Bryce Harper's second day, Chien-Ming Wang's progress, Jim Riggleman's meeting
I'm wrapping up a pretty busy here at Panera, otherwise known as the Svrluga Bureau. Before I call it a night, here are a few tidbits that haven't made it out of my notebook:
>>>Bryce Harper didn't disappear after his first full-squad workout. During one outfield drill today, he made a nice, sliding catch on a shallow pop to center. During live batting practice, Harper first faced off against Cole Kimball.
Kimball wheeled away the L-screen every other pitcher used for protection, which fits with Kimball's grip-it-and-rip-it persona. Kimball and Harper played together in the Arizona Fall League, and their faceoff was power on power. Harper smoked a laser over the fence in right, a home run that never got more than about 30 feet off the ground. Later on, Harper crushed a one-hopper off the fence against Adam Carr, another teammate from the Arizona Fall League.
>>>Chien-Ming Wang threw live batting practice, a not-insignificant development. It's hard to get too excited when there's an L-screen and a batting cage involved, but this was technically the first time Wang had pitched to major league hitters since July 4, 2009.

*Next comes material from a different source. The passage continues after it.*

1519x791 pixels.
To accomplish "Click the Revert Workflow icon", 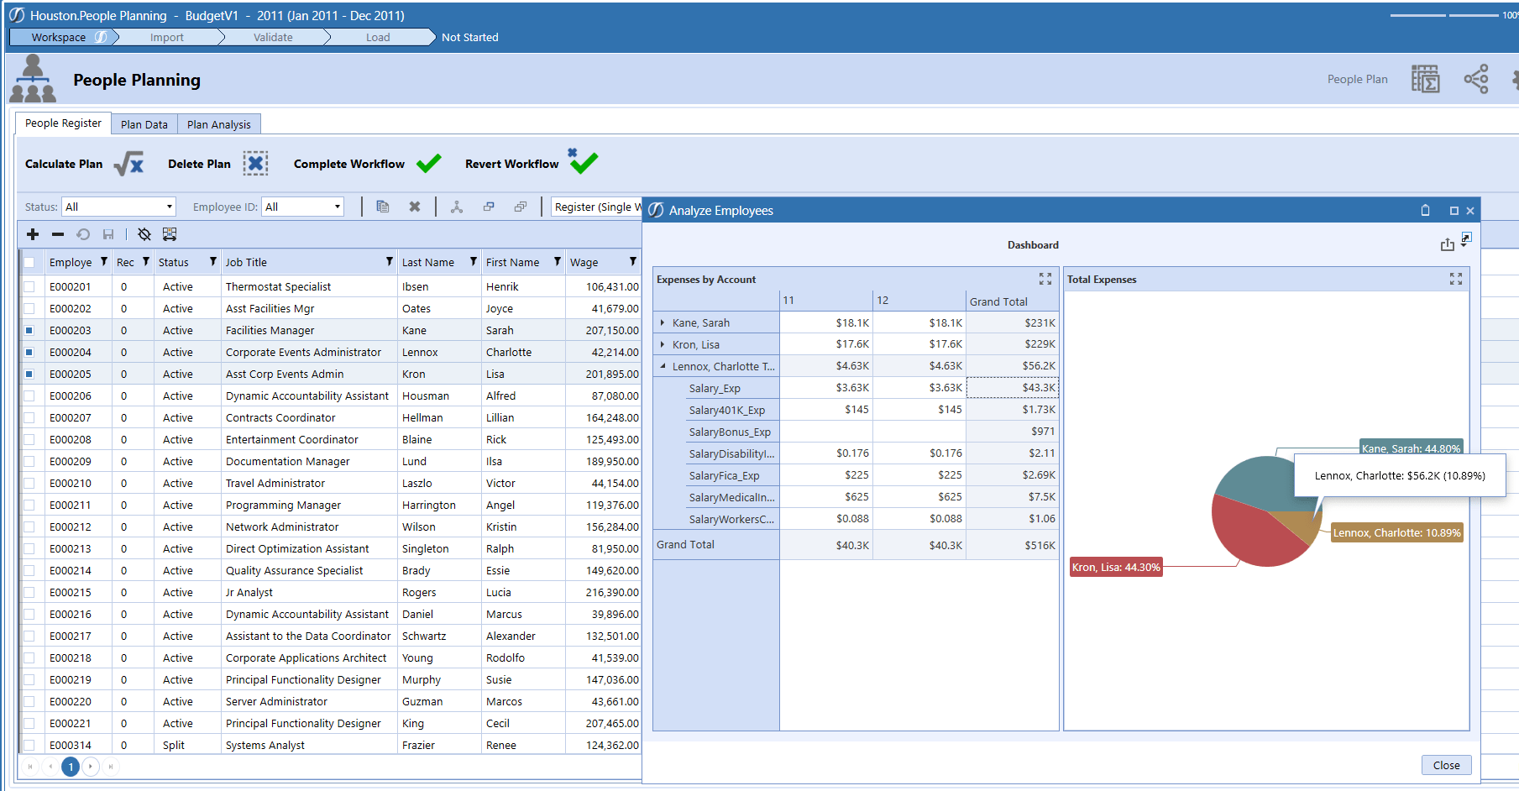I will [583, 161].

Wang looked relatively strong. His velocity seemed about right, and his pitches had some decent movement. He was also wild, and when he did throw one over the plate, Ian Desmond rocked a line drive off the left-field fence. Wang has a ways to go yet, but we knew that. It was an important step, and it wouldn't be a surprise to see him in a spring training game at some point.
>>>Early this morning, as the other Nationals began warming up, Jayson Werth, Ryan Zimmerman and Ian Desmond ducked into Manager Jim Riggleman's office. Riggleman had already met with Jason Marquis and Alex Cora, and he plans to meet with several other Nationals veterans.
Riggleman wants to let his experienced players establish ground rules for the clubhouse - "their clubhouse," as Riggleman said. He gave them a list of issues and encouraged them to create their own guidelines. Riggleman wants order, but he's willing to let the players he trusts most establish it.
"I want them to police each other and come up with some standards they will be comfortable with in their clubhouse -- things that pertain to music, card playing, family and friends in the clubhouse," Riggleman said. "They will come up with those rules. I'll look it over with the coaching staff and Mike Rizzo, and see how comfortable we are with those standards. We'll come up with a finite set of rules."
It is telling that Riggleman included Desmond with Zimmerman and Werth, a second-year player mixed in with the face of the franchise and the team's highest-paid player. You get the feeling that if Riggleman had to start his own team and could only take one player from the Nationals with him, he might go with Desmond.
The Nationals added more veteran players this offseason, and I talked to Ryan Zimmerman for a bit about the changes that could lead to. I'll work on posting that up here for the morning.